Brick manufacturing company in Western Australia

Midland Brick supplies building and construction materials including bricks, concrete blocks, pavers, retaining walls, roof tiles and stone cladding. Products are supplied to customers in Australia, New Zealand and Asia. Midland Brick headquarters are located in Middle Swan, Western Australia.

==History==
In 1946 Charles and Gerry New set up a brickyard in Middle Swan with £200 borrowed from their mother, to address the severe shortage of building supplies—especially bricks—after World War II.

Charles collected clay from the Darling Range and experimented making bricks in his oven at home. Subsequently, in 1947, using second hand bricks, the brothers built their first square updraft kiln and, using war-surplus materials and equipment, made their own machinery.

In 1949 Charles established Western Australia's first brick laying school and, in that year, and throughout the 1950s Midland Brick constructed more kilns and created new types of bricks. In 1953 the brothers established Midland Brick Co Pty Ltd. Ten years later, following a trip to the United States, they began to plan and build a new and more efficient tunnel kiln.

In 1972 Midland Brick developed and introduced the first commercial pavers into Western Australia. The first of these were used in the construction of the Perth Concert Hall and are still in place today. The firm was said to have promoted the Perth tradition of building double-brick homes. By the end of the 1970s Midland was making 83 types of bricks. Around this time production costs were significantly reduced due to mechanisation and innovation, and fuel costs were specifically reduced by the use of natural gas, delivered by the new Dongara to Perth gas pipeline.

In 1985 Midland Brick acquired Whitemans Brick. The nine kilns that came with the acquisition made the firm the world's largest brick producer on one site, which was recognised in the 1996 edition of the Guinness Book of Records.
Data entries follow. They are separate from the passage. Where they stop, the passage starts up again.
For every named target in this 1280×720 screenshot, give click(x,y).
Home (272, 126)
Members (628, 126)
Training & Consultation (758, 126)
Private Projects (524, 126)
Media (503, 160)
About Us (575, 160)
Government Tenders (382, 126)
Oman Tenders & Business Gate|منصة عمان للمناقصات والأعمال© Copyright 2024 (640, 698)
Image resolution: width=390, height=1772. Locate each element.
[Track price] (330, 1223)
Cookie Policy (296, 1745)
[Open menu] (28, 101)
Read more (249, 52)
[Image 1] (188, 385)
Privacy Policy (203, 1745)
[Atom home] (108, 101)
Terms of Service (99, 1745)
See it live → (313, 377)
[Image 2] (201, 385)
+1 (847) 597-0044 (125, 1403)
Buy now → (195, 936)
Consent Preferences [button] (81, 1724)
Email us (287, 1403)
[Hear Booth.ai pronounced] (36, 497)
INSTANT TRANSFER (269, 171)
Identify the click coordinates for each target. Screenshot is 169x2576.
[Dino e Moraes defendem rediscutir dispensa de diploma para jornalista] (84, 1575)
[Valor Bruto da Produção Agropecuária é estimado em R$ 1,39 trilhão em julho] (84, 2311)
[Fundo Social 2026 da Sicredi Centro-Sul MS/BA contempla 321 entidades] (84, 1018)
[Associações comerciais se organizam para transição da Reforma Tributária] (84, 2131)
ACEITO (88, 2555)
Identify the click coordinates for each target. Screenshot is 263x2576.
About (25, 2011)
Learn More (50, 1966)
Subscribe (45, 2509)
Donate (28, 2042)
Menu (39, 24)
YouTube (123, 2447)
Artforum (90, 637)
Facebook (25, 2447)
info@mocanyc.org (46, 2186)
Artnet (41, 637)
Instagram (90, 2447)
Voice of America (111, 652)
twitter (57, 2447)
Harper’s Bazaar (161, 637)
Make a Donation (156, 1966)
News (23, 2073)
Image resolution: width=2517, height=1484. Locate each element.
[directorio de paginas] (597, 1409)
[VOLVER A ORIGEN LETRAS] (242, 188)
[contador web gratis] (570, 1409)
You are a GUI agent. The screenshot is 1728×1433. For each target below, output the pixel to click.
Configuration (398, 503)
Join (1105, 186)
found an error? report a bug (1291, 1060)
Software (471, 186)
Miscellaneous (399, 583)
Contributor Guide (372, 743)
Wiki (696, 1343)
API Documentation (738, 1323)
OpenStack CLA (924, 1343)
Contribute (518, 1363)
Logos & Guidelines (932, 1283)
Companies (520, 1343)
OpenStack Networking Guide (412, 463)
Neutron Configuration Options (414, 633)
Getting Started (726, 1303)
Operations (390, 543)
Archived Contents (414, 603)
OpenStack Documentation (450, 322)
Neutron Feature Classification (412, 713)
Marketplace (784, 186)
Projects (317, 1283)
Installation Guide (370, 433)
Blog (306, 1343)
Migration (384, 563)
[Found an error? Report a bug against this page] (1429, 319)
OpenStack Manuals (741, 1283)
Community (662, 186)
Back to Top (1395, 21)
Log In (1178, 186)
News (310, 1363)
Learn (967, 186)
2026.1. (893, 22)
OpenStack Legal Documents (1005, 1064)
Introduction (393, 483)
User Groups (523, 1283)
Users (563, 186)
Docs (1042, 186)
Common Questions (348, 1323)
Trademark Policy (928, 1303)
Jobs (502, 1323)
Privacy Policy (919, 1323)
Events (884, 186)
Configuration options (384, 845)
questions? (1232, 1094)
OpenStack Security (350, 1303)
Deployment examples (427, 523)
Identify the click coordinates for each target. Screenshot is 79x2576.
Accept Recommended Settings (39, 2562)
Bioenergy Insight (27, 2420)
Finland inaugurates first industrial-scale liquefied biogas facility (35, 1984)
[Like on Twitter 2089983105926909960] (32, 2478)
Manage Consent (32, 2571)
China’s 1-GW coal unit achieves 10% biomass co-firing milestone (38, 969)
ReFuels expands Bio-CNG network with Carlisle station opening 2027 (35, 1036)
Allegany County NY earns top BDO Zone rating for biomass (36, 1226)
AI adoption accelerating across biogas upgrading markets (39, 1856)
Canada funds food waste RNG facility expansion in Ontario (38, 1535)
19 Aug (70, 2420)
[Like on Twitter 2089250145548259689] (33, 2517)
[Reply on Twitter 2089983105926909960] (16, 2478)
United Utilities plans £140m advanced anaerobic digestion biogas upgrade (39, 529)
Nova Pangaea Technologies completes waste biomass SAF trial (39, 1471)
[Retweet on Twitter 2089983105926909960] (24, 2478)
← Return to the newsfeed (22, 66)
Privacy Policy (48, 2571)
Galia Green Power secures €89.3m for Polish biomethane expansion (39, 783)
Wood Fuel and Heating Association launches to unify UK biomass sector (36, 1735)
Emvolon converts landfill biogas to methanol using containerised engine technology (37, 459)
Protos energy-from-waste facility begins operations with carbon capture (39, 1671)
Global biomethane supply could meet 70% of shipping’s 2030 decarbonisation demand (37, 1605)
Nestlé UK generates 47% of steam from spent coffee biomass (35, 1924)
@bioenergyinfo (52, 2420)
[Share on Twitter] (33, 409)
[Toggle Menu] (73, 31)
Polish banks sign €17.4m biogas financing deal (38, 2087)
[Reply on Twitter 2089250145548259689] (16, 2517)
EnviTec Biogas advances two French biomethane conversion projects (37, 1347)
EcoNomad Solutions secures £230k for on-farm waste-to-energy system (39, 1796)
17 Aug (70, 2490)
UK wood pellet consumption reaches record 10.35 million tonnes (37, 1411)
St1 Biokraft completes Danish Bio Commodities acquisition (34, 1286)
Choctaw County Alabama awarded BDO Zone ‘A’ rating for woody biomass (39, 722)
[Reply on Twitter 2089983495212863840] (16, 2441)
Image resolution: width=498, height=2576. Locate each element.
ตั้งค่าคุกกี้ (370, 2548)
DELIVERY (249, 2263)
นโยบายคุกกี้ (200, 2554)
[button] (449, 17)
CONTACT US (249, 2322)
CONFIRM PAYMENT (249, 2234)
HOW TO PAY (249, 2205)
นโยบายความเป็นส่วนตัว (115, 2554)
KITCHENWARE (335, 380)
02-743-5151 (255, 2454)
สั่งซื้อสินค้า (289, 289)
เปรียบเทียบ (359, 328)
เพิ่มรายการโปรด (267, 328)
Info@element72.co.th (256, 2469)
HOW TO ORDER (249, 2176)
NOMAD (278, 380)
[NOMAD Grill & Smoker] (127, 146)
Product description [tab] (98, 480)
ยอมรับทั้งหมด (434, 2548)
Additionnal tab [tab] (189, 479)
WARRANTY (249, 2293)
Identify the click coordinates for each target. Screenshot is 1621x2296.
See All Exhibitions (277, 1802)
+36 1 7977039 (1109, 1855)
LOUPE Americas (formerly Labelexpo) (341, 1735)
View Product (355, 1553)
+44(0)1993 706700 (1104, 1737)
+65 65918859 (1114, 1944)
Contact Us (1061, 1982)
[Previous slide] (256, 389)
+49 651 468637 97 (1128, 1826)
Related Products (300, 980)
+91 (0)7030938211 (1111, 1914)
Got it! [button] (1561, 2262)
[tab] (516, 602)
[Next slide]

By 1989 Midland Brick employed 850 people, had sales of $100 million annually and produced nearly a million bricks a day, supplying about 80 per cent of the Western Australian market and exporting a proportion.

After Charles died in 1989, Gerry sold Midland Brick to Boral in 1990. By the late 1990s Midland Brick was the world's largest exporter of clay bricks and pavers to Japan and South Korea and one of the world's biggest brick and paver exporters overall. In 2006 the firm commissioned Kiln 11, a high-tech robotic kiln which can produce up to 50 million bricks each year. The kiln is more environmentally friendly, using less gas with fewer emissions and less waste and able to produce a greater range of bricks. In the same year the company had to deal with issues relating to pollution.

In August 2019, Boral agreed terms to sell Midland Brick to BGC. On 1 September 2021, the Brikmakers brand was retired after operations were integrated into the single Midland Brick brand.